When all the guests arrived, they were escorted by a lot of slaves, various men and women, blackies and others, to the river, where the dahabeah was waiting. They went on board. It was a broiling hot day. Poor Agenoria was dressed in all these smothery things, and, on the top of that, the Princess insisted on her going down into the cabin till all the native guests had come on board. She heard the Princess greeting people as they rustled down with their slaves. After about twenty others had arrived, the Italian Consul-General's wife came, the only other European lady. She wore her own dress.

Then the Princess came and "fished out" Agenoria. What was the unfortunate victim to do? She could not speak Turkish, so it was decided that she was to be dumb; her voice would have given her away. When she came out, there was such a nudging, staring, and whispering as to who she was.

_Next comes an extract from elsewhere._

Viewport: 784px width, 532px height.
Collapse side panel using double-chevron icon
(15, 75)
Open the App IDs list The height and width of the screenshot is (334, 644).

Then the dahabeah began to go down the river, and the band struck up. It was behind meshrebiya screens; but the bandsmen and the ladies could see each other perfectly well.

They sailed down the river for about an hour, and then the ladies went down to lunch in a very gorgeous cabin, very stuffy. There was gold plate to eat off; but there were shoddy slaves about to wait on them-the whole shipful was very extraordinary. One old lady, the Pasha's aunt, drank an immense amount of beer, and got redder and redder in the face. They all had such a feast: the ladies drank beer mixed with champagne, whisky, etc., and began to get rowdy. Then they had coffee and very big cigarettes.

Agenoria had disclosed her identity before this; the

disguise was too hot to keep up, They were immensely tickled by it. When they saw any men in boats, if they were only fishermen, the whole of the Pasha's ladies waddled to the side, and stared over at them. Old Khadijah, the Pasha's aunt, kept jumping up and looking through the meshrebiya at the band. Not content with that, she began prodding them through the meshrebiya with her hat-pins. Agenoria tried to restrain her, and told her that it was "infra dig. to lark about" with common men. But the aunt was not to be restrained. She was enjoying herself so much that she began to get very hot, and to take her clothes off one by one. She had most of them off before she had finished. The band, who could see her perfectly well, pretended not to notice her or her hat-pins.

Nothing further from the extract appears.